Word for word, retype every line of the data.

= SOURCE DATA =
<<<<

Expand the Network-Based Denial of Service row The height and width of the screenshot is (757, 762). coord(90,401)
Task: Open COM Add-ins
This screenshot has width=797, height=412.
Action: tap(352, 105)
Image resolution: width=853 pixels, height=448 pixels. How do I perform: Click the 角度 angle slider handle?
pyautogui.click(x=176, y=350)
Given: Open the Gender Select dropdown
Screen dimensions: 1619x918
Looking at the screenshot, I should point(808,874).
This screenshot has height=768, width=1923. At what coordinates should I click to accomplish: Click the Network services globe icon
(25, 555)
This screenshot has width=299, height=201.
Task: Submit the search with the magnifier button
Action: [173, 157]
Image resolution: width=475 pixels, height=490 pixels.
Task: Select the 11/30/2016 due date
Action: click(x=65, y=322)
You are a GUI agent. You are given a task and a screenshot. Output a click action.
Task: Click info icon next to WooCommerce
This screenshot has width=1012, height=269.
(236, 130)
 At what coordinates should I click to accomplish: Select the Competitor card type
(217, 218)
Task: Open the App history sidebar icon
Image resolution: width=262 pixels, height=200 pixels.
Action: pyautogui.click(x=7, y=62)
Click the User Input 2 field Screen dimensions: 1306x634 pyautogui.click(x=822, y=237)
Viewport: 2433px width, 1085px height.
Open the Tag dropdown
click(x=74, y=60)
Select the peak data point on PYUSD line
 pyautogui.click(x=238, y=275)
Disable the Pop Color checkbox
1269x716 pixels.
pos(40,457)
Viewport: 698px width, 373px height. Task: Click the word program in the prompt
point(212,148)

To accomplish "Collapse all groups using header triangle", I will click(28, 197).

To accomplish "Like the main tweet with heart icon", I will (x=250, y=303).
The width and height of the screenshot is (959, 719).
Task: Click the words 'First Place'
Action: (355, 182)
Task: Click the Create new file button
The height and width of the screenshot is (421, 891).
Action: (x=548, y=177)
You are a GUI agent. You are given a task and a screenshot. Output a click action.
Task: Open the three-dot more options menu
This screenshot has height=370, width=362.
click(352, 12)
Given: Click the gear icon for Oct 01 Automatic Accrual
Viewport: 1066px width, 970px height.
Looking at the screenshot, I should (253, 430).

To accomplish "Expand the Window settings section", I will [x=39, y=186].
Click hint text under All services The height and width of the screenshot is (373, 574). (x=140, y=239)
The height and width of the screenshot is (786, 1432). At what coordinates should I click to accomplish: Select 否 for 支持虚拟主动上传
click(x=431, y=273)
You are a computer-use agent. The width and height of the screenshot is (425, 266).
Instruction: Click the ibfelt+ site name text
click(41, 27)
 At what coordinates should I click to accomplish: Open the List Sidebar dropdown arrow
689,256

>>>>

= REPLY =
Expand the Network-Based Denial of Service row The height and width of the screenshot is (757, 762). coord(90,401)
Task: Open COM Add-ins
This screenshot has width=797, height=412.
Action: tap(352, 105)
Image resolution: width=853 pixels, height=448 pixels. How do I perform: Click the 角度 angle slider handle?
pyautogui.click(x=176, y=350)
Given: Open the Gender Select dropdown
Screen dimensions: 1619x918
Looking at the screenshot, I should point(808,874).
This screenshot has height=768, width=1923. At what coordinates should I click to accomplish: Click the Network services globe icon
(25, 555)
This screenshot has width=299, height=201.
Task: Submit the search with the magnifier button
Action: [173, 157]
Image resolution: width=475 pixels, height=490 pixels.
Task: Select the 11/30/2016 due date
Action: click(x=65, y=322)
You are a GUI agent. You are given a task and a screenshot. Output a click action.
Task: Click info icon next to WooCommerce
This screenshot has width=1012, height=269.
(236, 130)
 At what coordinates should I click to accomplish: Select the Competitor card type
(217, 218)
Task: Open the App history sidebar icon
Image resolution: width=262 pixels, height=200 pixels.
Action: pyautogui.click(x=7, y=62)
Click the User Input 2 field Screen dimensions: 1306x634 pyautogui.click(x=822, y=237)
Viewport: 2433px width, 1085px height.
Open the Tag dropdown
click(x=74, y=60)
Select the peak data point on PYUSD line
 pyautogui.click(x=238, y=275)
Disable the Pop Color checkbox
1269x716 pixels.
pos(40,457)
Viewport: 698px width, 373px height. Task: Click the word program in the prompt
point(212,148)

To accomplish "Collapse all groups using header triangle", I will click(28, 197).

To accomplish "Like the main tweet with heart icon", I will (x=250, y=303).
The width and height of the screenshot is (959, 719).
Task: Click the words 'First Place'
Action: (355, 182)
Task: Click the Create new file button
The height and width of the screenshot is (421, 891).
Action: (x=548, y=177)
You are a GUI agent. You are given a task and a screenshot. Output a click action.
Task: Open the three-dot more options menu
This screenshot has height=370, width=362.
click(352, 12)
Given: Click the gear icon for Oct 01 Automatic Accrual
Viewport: 1066px width, 970px height.
Looking at the screenshot, I should (253, 430).

To accomplish "Expand the Window settings section", I will [x=39, y=186].
Click hint text under All services The height and width of the screenshot is (373, 574). (x=140, y=239)
The height and width of the screenshot is (786, 1432). At what coordinates should I click to accomplish: Select 否 for 支持虚拟主动上传
click(x=431, y=273)
You are a computer-use agent. The width and height of the screenshot is (425, 266).
Instruction: Click the ibfelt+ site name text
click(41, 27)
 At what coordinates should I click to accomplish: Open the List Sidebar dropdown arrow
689,256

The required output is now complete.